United States District Court, E.D. Michigan, Southern Division

October 13, 2016

CAPITAL FOR MERCHANTS, L.L.C., Plaintiff,
v.
WEALTH CREATING INVESTMENTS, Defendant.

          OPINION AND ORDER DENYING MOTION FOR TEMPORARY RESTRAINING ORDER, REQUIRING PLAINTIFF TO DEMONSTRATE JURISDICTION, AND SETTING PRELIMINARY INJUNCTION BRIEFING SCHEDULE

          LAURIE J. MICHELSON U.S. DISTRICT JUDGE

         Plaintiff Capital for Merchants, LLC claims that Defendant Wealth Creating Investments, Inc., has breached a contract they had. CFM is in the business of providing cash advances (“MCAs”) to small businesses in exchange for a share of the small businesses' future receivables. On July 15, 2016, CFM agreed to sell to WCI, a collections company, $15, 000, 000 worth of its MCAs. (R. 1, PID 2, 8.) In particular, the parties' agreement states:

At the closing of the transactions contemplated by this Agreement (the “Closing”) . . . Buyer [WCI] will (i) pay to Seller [CFM] in cash or immediately available funds the sum of [$474, 084.00] and (ii) assume the Assumed Liabilities. . . .
The obligation of Seller to consummate the transactions contemplated hereby is subject to the satisfaction by Buyer, or written waiver by Seller, of the following conditions precedent: (i) Seller shall have received the Purchase Price in full, and Buyer shall have assumed, upon the terms and conditions set forth herein, the Assumed Liabilities . . . .

(R. 1, PID 8.) Now three months later, CFM says that WCI has still paid only $150, 000 of the $474, 084 purchase price. So CFM filed this breach of contract lawsuit.

         And CFM asks the Court to grant it some relief post haste. In particular, yesterday, October 12, 2016, CFM filed a motion for a temporary restraining order and for a preliminary injunction. (R. 3.)

         The Court will deny CFM's request for a temporary restraining order.
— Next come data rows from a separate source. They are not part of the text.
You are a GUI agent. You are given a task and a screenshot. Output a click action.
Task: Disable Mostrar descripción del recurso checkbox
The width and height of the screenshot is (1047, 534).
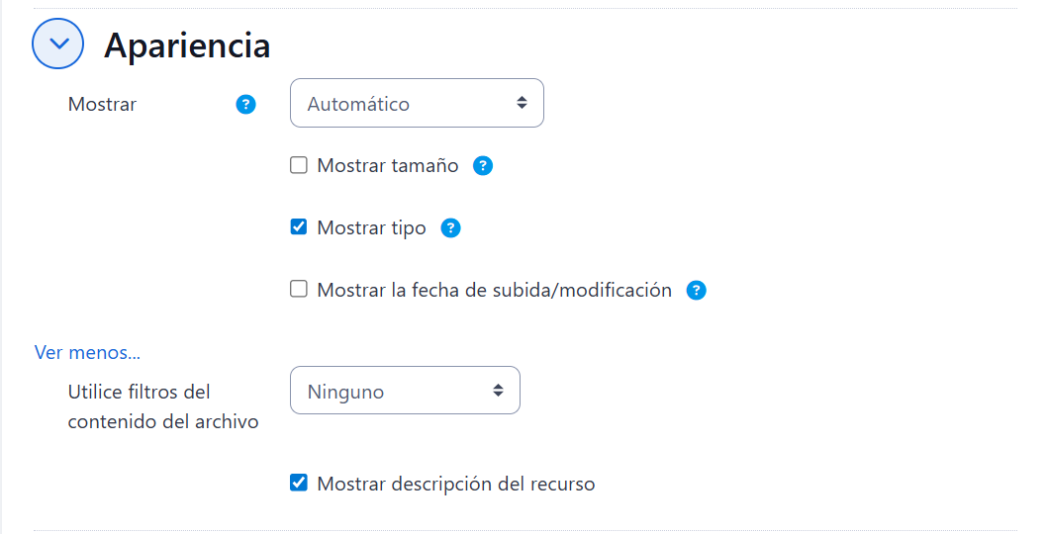pos(299,484)
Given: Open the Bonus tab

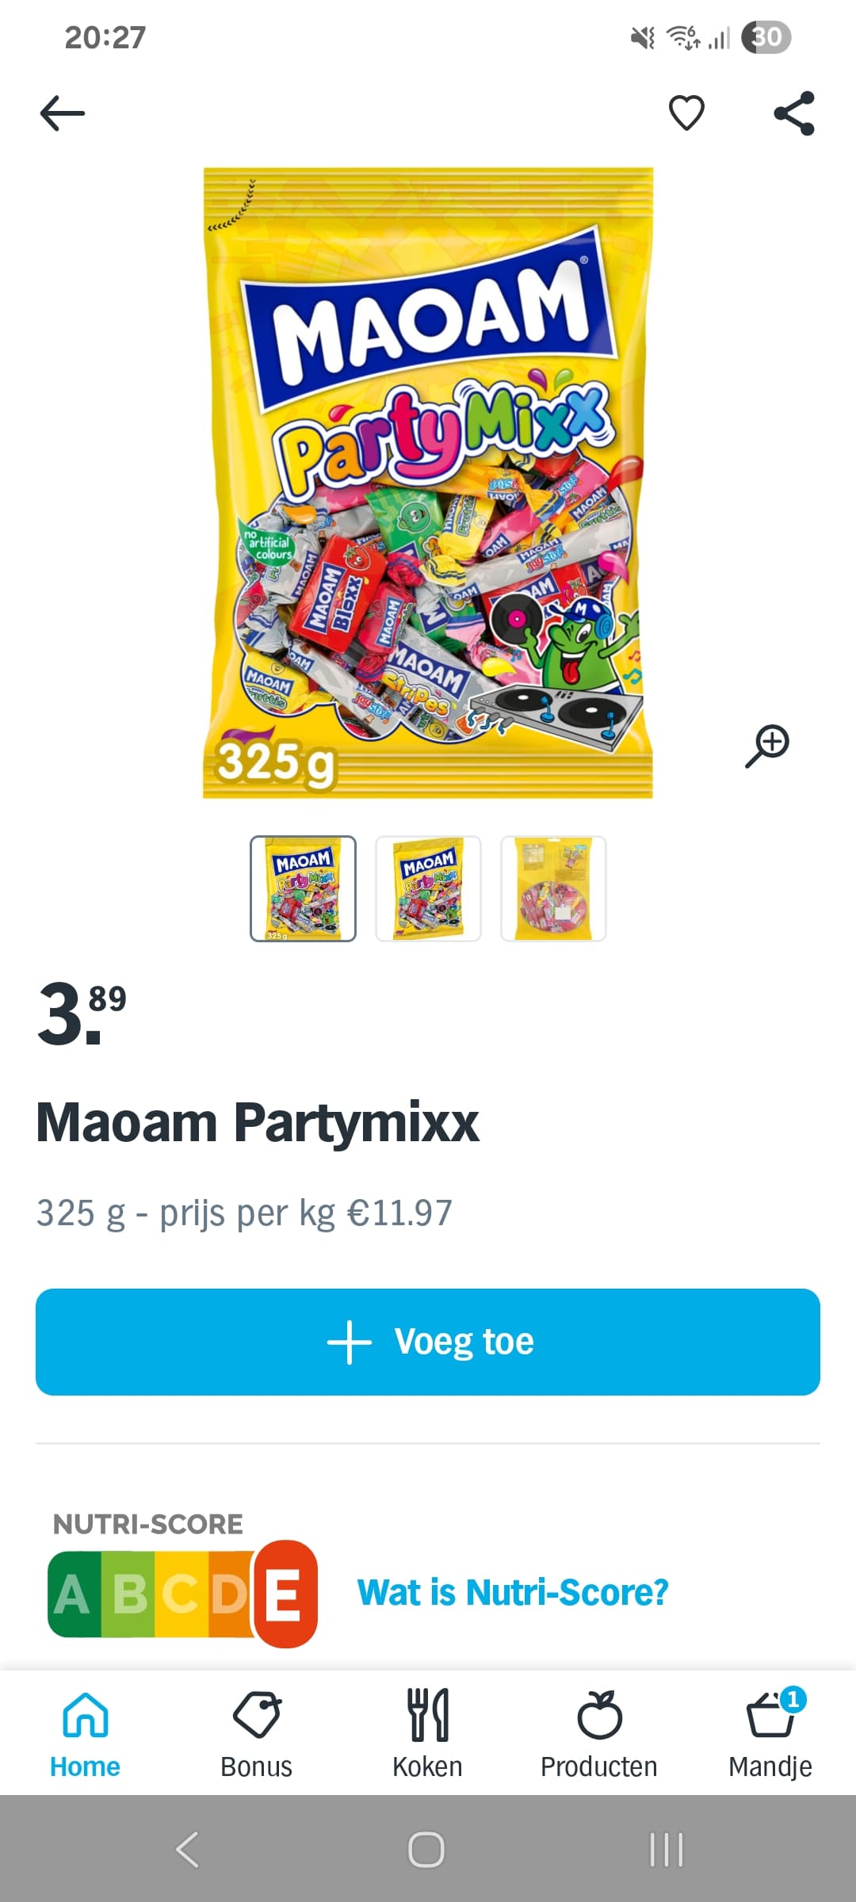Looking at the screenshot, I should [256, 1735].
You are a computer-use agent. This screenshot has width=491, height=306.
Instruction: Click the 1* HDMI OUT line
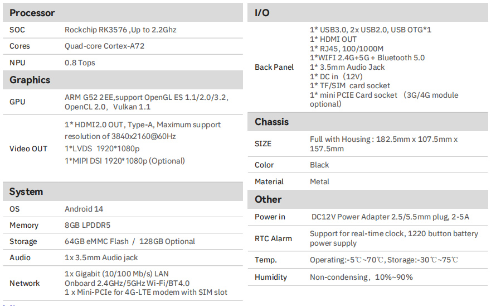point(333,39)
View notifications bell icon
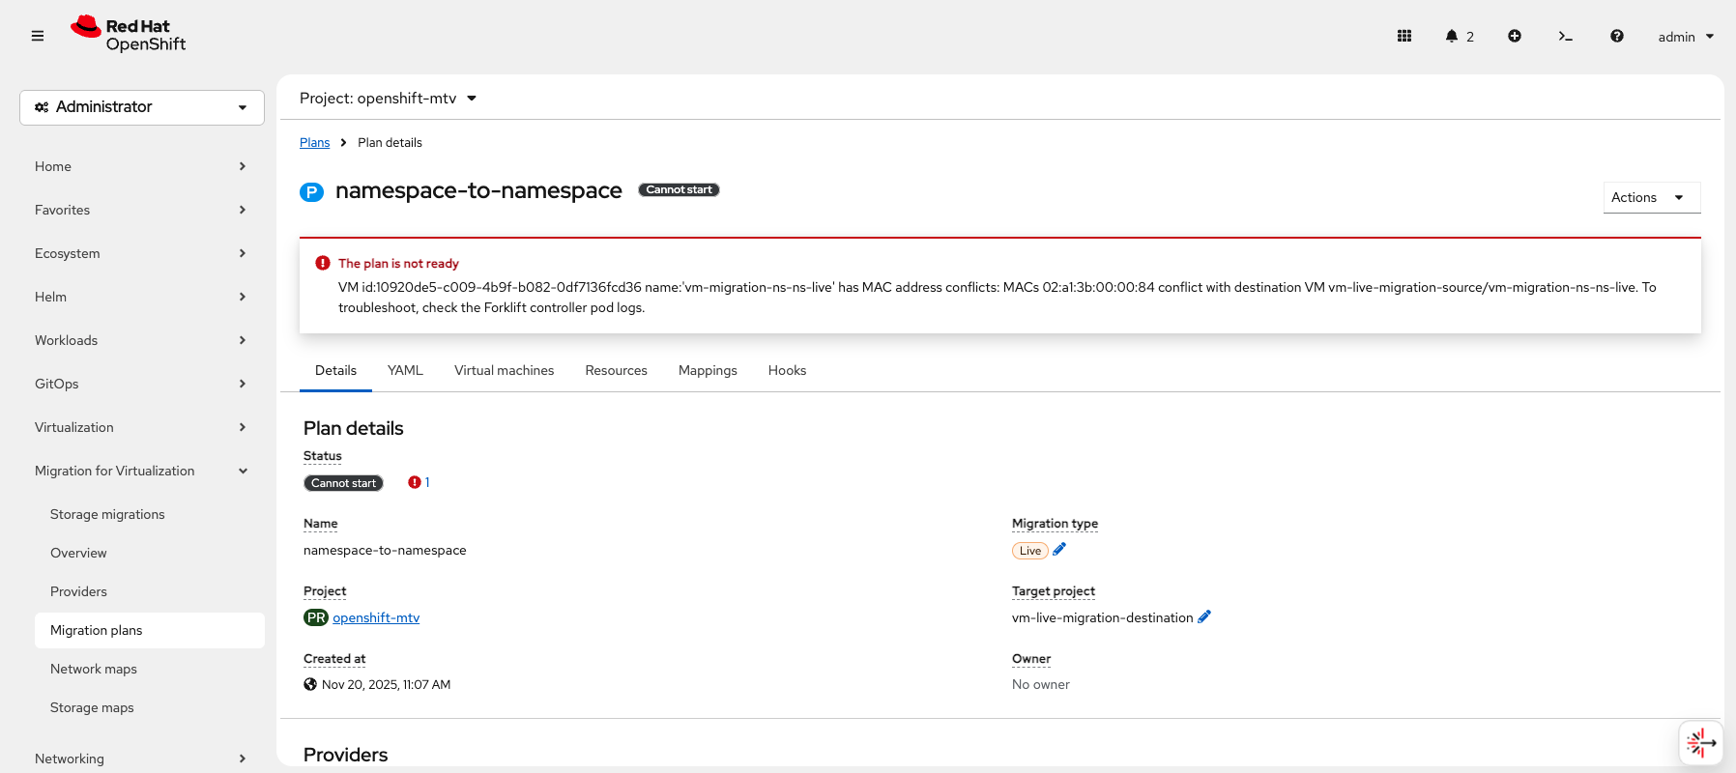Screen dimensions: 1736x773 [x=1452, y=36]
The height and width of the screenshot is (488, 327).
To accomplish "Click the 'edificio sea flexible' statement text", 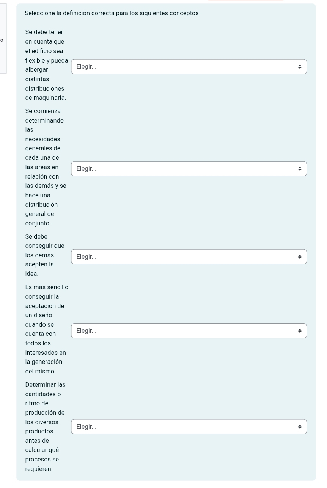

         As an initial matter, this Court is not yet certain it has jurisdiction over CFM's breach-of-contract claim. CFM claims that it is diverse from WCI, and thus invokes subject-matter jurisdiction under 28 U.S.C. § 1332. But CFM's sole member, North American Bancard, is itself an LLC, and CFM has not pled the citizenship of each and every member of North American Bancard. Instead CFM pleads that North American Bancard is a Delaware LLC, has its principal place of business in Michigan, and is a citizen of Michigan. (R. 1, PID 1-2.) But if any member of North American Bancard is a citizen of Nevada-WCI's state of citizenship-diversity would be destroyed. As such, CFM has not adequately pled diversity of citizenship. See Delay v. Rosenthal Collins Grp., LLC, 585 F.3d 1003, 1005 (6th Cir. 2009) (“When diversity jurisdiction is invoked in a case in which a limited liability company is a party, the court needs to know the citizenship of each member of the company. And because a member of a limited liability company may itself have multiple members-and thus may itself have multiple citizenships- the federal court needs to know the citizenship of each ‘sub-member' as well.”).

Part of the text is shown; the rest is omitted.